▸ **WHAT YOU WILL DO**
With pictures omitted, the line containing "Where should I" and all later lines of the records below are to be restated word for word.

▸ **INPUT FOR THIS TASK**
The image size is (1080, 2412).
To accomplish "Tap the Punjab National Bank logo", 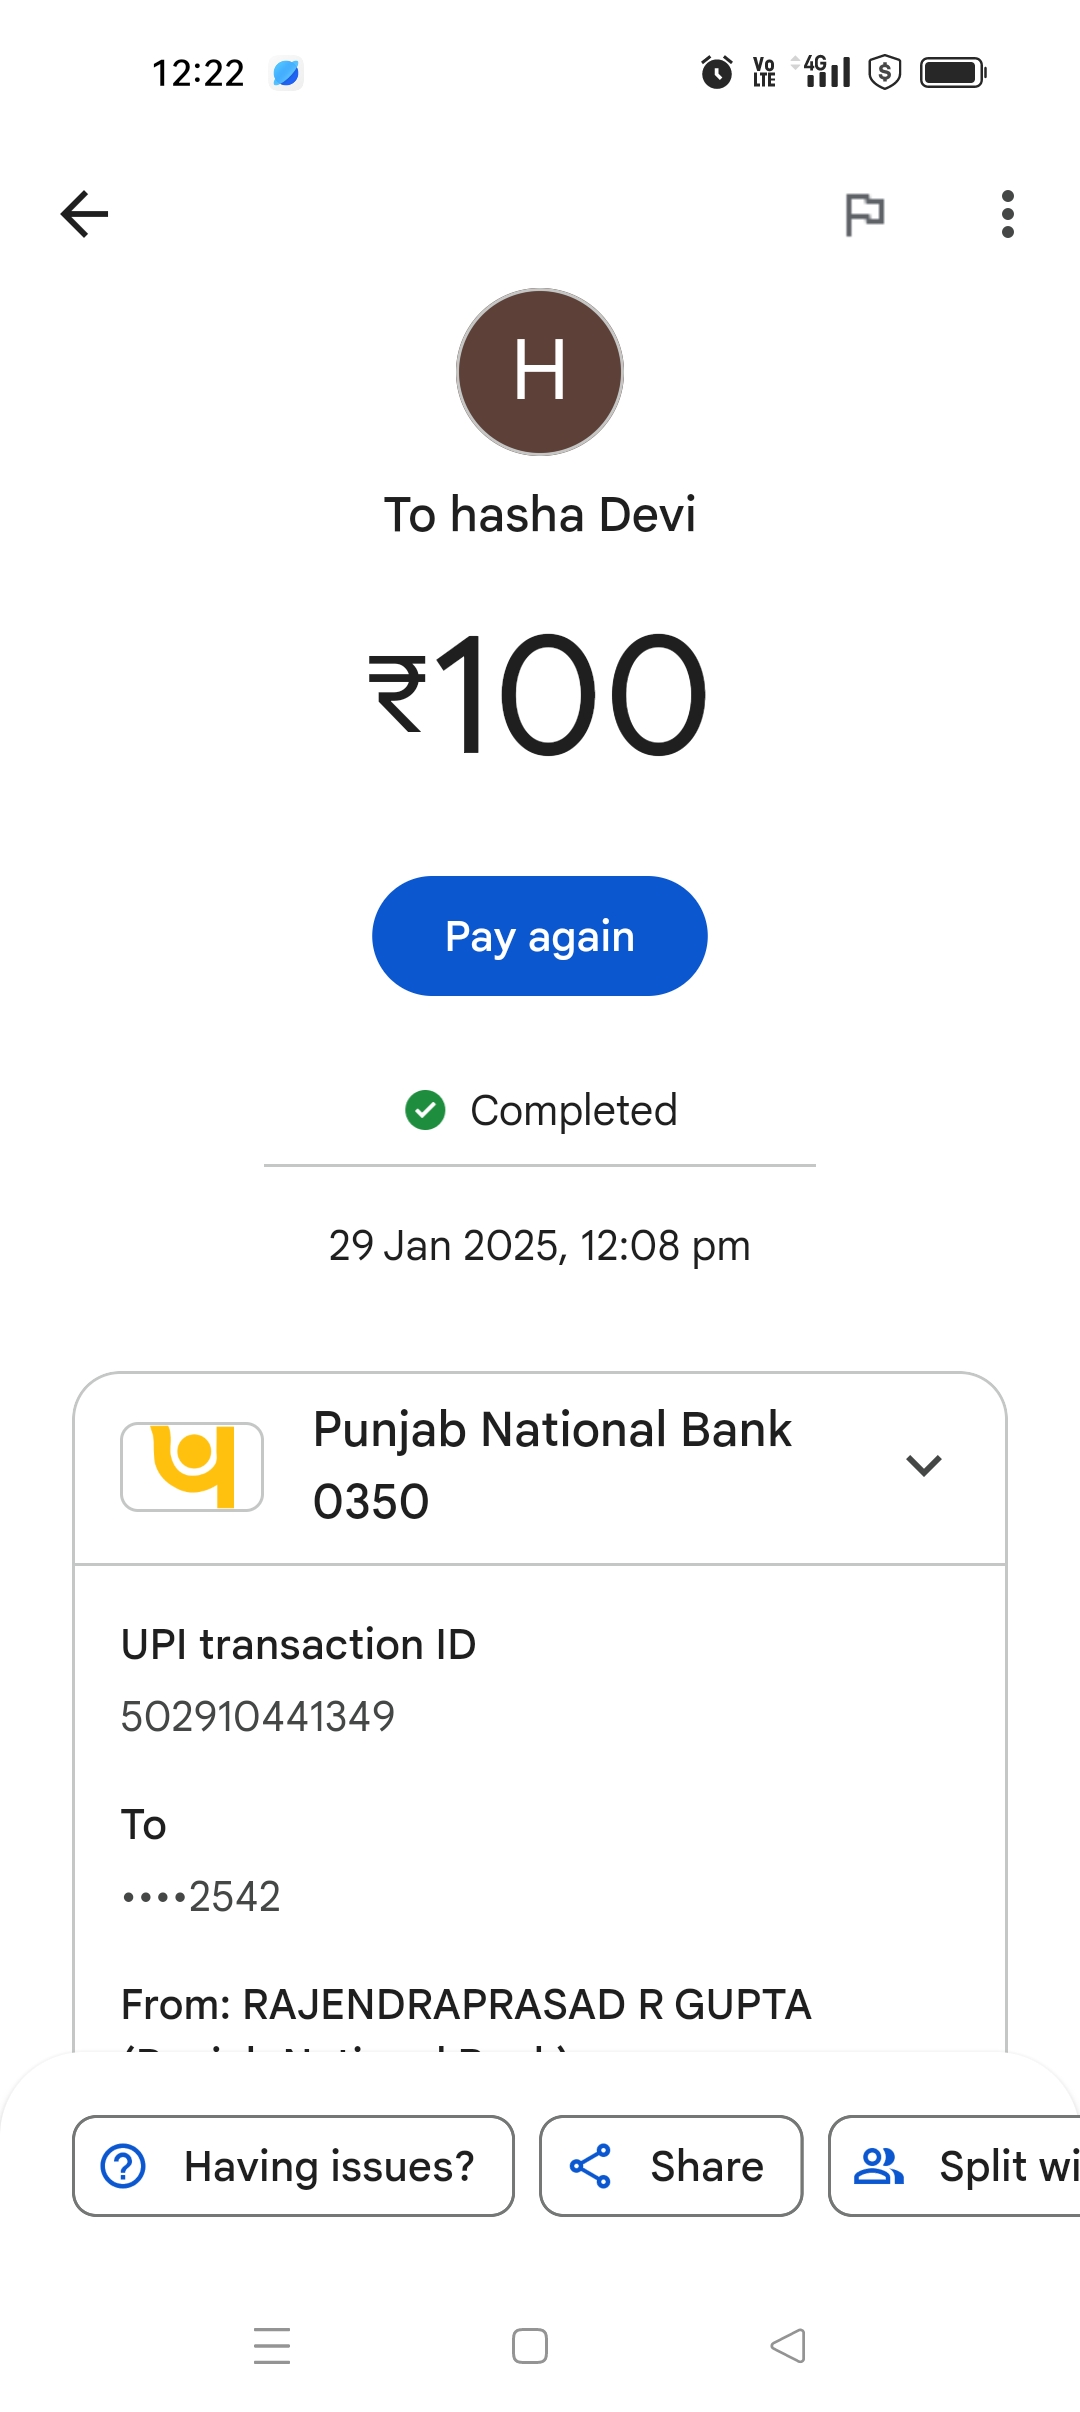I will [192, 1466].
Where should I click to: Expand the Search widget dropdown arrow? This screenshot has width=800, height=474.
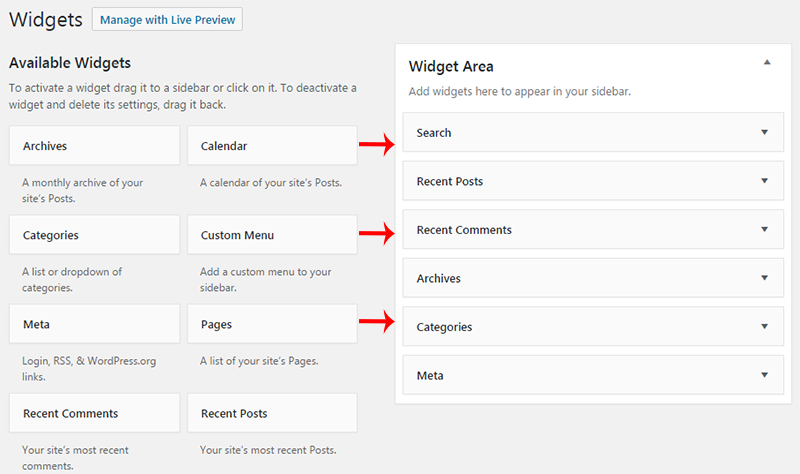pyautogui.click(x=764, y=132)
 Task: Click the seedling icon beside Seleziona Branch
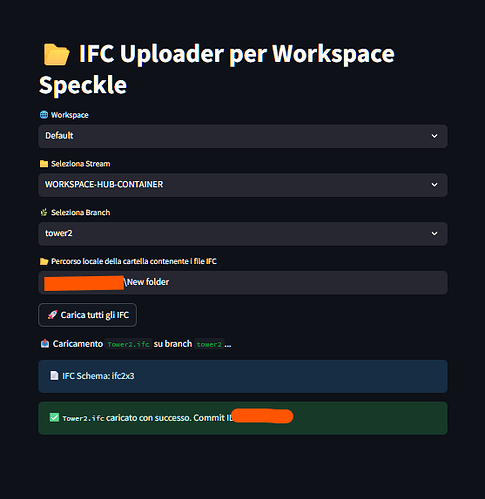(44, 212)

▸ **ANSWER TO THIS TASK**
Where should I click to: Expand the Search widget dropdown arrow? This screenshot has width=800, height=474.
pyautogui.click(x=764, y=132)
 Task: Click the seedling icon beside Seleziona Branch
(44, 212)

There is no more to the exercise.